Setelah Janitra membahas masalah dalam regulasi selama digelar iklan dan kampanye politik, Amel memaparkan rekomendasi terkait iklan kampanye di media sosial. Menyusul uji publik revisi PKPU no. 4/2017 yang dilaksanakan pada tanggal 11 September 2020, CfDS UGM merekomendasikan untuk tetap memperbolehkan penayangan iklan kampanye di media sosial. Di samping itu juga perlu diatur pelaksanaan iklan kampanye di media sosial secara lebih detail, terutama terkait:

  • Batas atas biaya iklan kampanye di media sosial per partai politik atau gabungan partai politik, pasangan calon dan/ tim kampanye
  • Transparansi biaya iklan kampanye di media sosial yang dikeluarkan oleh partai politik atau gabungan partai politik pasangan calon dan/ tim kampanye
  • Durasi iklan kampanye per partai politik atau gabungan partai politik, pasangan calon dan/ tim kampanye

 

Kemudian, terkait pengaturan implementasi sanksi bagi pelanggar peraturan KPU dan Bawaslu, CfDS merekomendasikan:

  • Meningkatkan penegakan sanksi terhadap pelaksana dan peserta kampanye yang melanggar peraturan KPU dan Bawaslu
  • Memastikan bahwa implikasi yang diakibatkan oleh sanksi yang dijatuhkan dapat menimbulkan efek jera
  • Mengupayakan pemberian sanksi administratif bagi pelanggar

 

Selanjutnya, CfDS juga merekomendasikan untuk revisi ketentuan mengenai iklan dan kampanye politik di media sosial. Selain itu, juga revisi ketentuan mengenai akun media sosial pelaksana dan peserta kampanye, serta penguatan pengawasan kampanye politik di media sosial. Namun, untuk saat ini pemerintah masih dalam tahap membenahi hal tersebut.

## Perintah Tugas
A. Dalam kutipan tentang iklan kampanye, apa saja rekomendasi CfDS terkait pengaturan implementasi sanksi bagi pelanggar peraturan KPU dan Bawaslu?
B. Salin tanpa perubahan semua teks dalam kutipan tentang iklan kampanye, mulai dari "Selanjutnya, CfDS juga" terus ke bawah sampai "membenahi hal tersebut.".
Item di bawah ini diambil dari sumber lain.

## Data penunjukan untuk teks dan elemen
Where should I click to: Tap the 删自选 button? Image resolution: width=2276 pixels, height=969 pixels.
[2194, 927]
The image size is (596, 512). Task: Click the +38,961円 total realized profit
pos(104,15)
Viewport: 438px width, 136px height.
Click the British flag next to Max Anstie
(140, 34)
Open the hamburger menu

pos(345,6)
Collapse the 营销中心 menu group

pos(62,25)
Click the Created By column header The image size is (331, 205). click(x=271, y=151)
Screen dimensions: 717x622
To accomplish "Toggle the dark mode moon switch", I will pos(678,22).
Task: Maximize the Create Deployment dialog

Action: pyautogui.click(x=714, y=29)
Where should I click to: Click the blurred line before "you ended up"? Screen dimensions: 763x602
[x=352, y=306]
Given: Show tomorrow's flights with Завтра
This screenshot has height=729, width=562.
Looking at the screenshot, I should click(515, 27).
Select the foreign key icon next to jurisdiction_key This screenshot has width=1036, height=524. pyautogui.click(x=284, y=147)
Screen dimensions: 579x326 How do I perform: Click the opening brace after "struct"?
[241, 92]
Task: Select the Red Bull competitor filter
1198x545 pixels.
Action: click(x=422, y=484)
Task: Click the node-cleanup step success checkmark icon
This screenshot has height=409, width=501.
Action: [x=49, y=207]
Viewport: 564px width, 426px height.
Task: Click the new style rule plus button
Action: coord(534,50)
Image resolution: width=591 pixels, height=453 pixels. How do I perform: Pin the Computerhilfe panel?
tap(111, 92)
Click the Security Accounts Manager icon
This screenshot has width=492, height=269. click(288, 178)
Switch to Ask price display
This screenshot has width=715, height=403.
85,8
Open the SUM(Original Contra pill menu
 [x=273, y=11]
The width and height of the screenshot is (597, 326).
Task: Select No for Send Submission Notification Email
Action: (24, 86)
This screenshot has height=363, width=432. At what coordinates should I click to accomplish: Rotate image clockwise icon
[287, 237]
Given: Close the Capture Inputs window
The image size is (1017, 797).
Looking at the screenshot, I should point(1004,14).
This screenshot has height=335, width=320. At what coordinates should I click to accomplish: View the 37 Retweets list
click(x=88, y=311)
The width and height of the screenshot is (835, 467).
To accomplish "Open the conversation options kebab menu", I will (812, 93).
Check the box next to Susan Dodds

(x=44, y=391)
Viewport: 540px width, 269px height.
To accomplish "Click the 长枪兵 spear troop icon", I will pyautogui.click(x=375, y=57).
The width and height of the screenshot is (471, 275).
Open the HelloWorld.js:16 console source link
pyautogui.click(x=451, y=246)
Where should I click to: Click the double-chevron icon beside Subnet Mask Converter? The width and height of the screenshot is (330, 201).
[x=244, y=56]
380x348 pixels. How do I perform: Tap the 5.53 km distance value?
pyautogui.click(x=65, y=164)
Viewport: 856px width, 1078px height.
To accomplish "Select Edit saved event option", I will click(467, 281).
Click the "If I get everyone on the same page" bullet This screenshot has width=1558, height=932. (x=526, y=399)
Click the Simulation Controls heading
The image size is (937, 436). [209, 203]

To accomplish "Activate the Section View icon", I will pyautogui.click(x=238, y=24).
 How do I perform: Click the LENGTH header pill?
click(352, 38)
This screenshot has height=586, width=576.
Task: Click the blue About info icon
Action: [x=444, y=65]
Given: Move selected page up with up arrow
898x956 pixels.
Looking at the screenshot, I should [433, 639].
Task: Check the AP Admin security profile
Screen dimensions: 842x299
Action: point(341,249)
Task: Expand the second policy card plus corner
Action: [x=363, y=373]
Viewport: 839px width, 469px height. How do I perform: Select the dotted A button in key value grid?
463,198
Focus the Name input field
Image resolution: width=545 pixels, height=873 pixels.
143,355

## Jawaban Tiap Tugas
A.
- Meningkatkan penegakan sanksi terhadap pelaksana dan peserta kampanye yang melanggar peraturan KPU dan Bawaslu
- Memastikan bahwa implikasi yang diakibatkan oleh sanksi yang dijatuhkan dapat menimbulkan efek jera
- Mengupayakan pemberian sanksi administratif bagi pelanggar

B.
Selanjutnya, CfDS juga merekomendasikan untuk revisi ketentuan mengenai iklan dan kampanye politik di media sosial. Selain itu, juga revisi ketentuan mengenai akun media sosial pelaksana dan peserta kampanye, serta penguatan pengawasan kampanye politik di media sosial. Namun, untuk saat ini pemerintah masih dalam tahap membenahi hal tersebut.